Наши сборы заняли какую-нибудь минуту — взять стакан, Мишкину сумку с еще полными пузырями. Я задержался немного, укладывая этюдник, погасил лампу.
Когда мы пролезали сквозь пролом, я шел за Лешкой, которого обнимала Оля. Он оглянулся, сказал мне, а не Оле:
— Никакого ада нет. Адского неугасимого огня, мучений — Господь не позволит.
Вот кому я поверил.
Мы выбрались наружу. Было темновато, но все же на воле светлее, в небе нагустилась круглая, еще белая луна, похожая на кусочек оторвавшегося облачка.
Нет, мы не ушли далеко. Зина сказала — она хочет купаться, причем голой.
Вписываясь в ритмику дальнего берега, неба, прекрасно гляделась стройная высокая фигура Зинки. Она умело нырнула в воду — и вот уже в середине неширокой, по-деревенски гостеприимной Таруски послышался ее смех.
Оля не выдержала, разделась и медленно пошла в воду.

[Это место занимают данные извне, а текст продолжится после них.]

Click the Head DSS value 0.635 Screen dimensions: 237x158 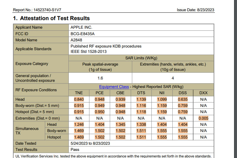tap(183, 99)
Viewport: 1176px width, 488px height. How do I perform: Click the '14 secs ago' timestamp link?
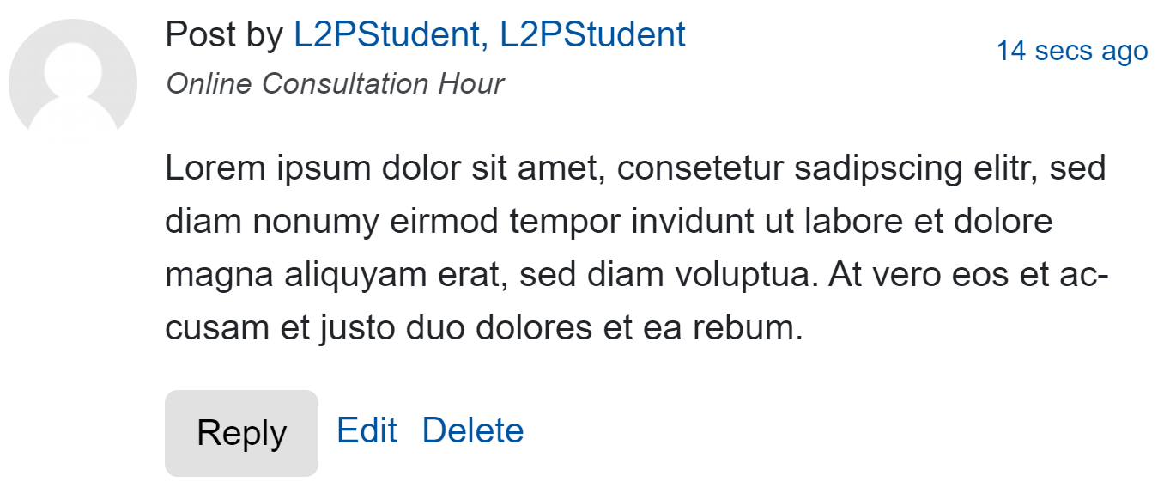1071,51
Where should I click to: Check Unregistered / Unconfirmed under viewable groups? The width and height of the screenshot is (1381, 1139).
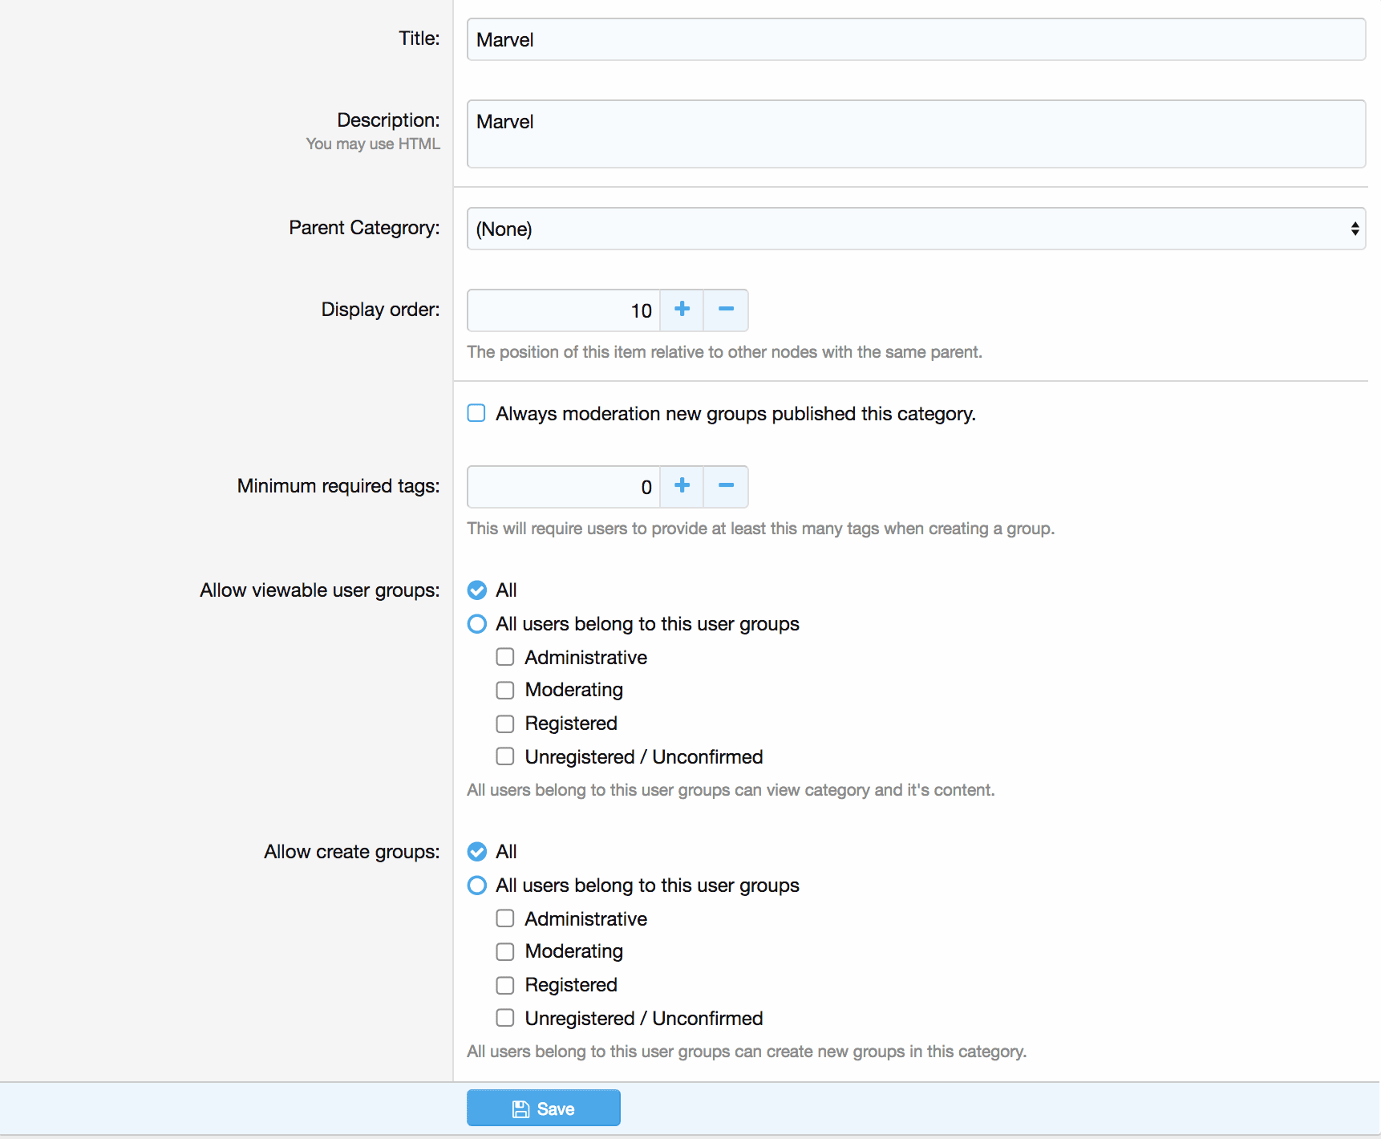click(505, 756)
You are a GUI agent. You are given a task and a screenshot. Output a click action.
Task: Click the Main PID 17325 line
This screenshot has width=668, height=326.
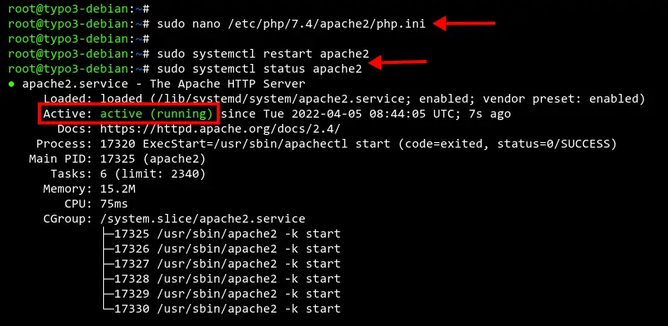tap(117, 159)
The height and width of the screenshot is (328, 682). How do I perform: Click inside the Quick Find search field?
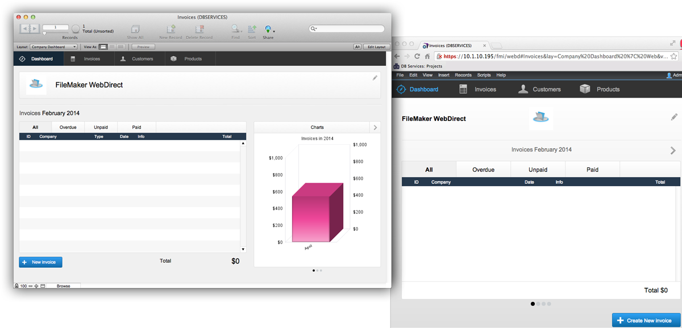(x=347, y=28)

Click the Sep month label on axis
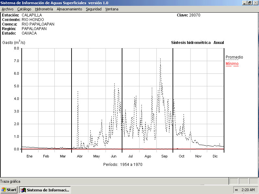(164, 156)
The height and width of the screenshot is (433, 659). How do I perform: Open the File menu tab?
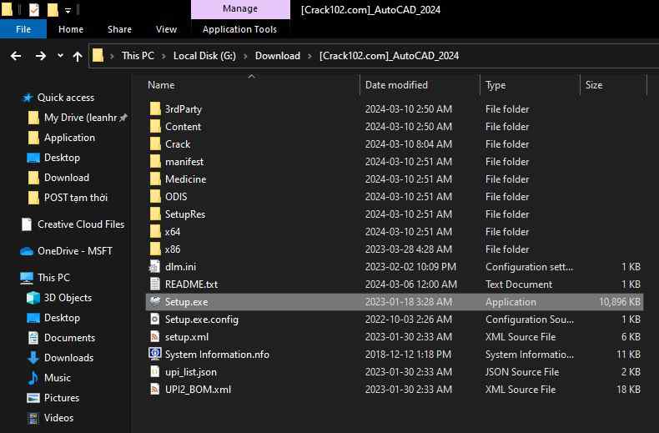(x=23, y=29)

У нее русалочьи волосы, и в моей затуманенной голове они переплелись с прибрежной осокой…
Я посмотрел на Лешку, казалось, он ничего не заметил — отложив гитару, он пересыпал в руках песок… Я подумал, что сейчас мне никто не помешает, и во мне еще звучали его слова: «кто светел, тот и свят…» Да, нет адского пламени, а есть извечный внутренний свет, проходящий сквозь человека в бесконечность…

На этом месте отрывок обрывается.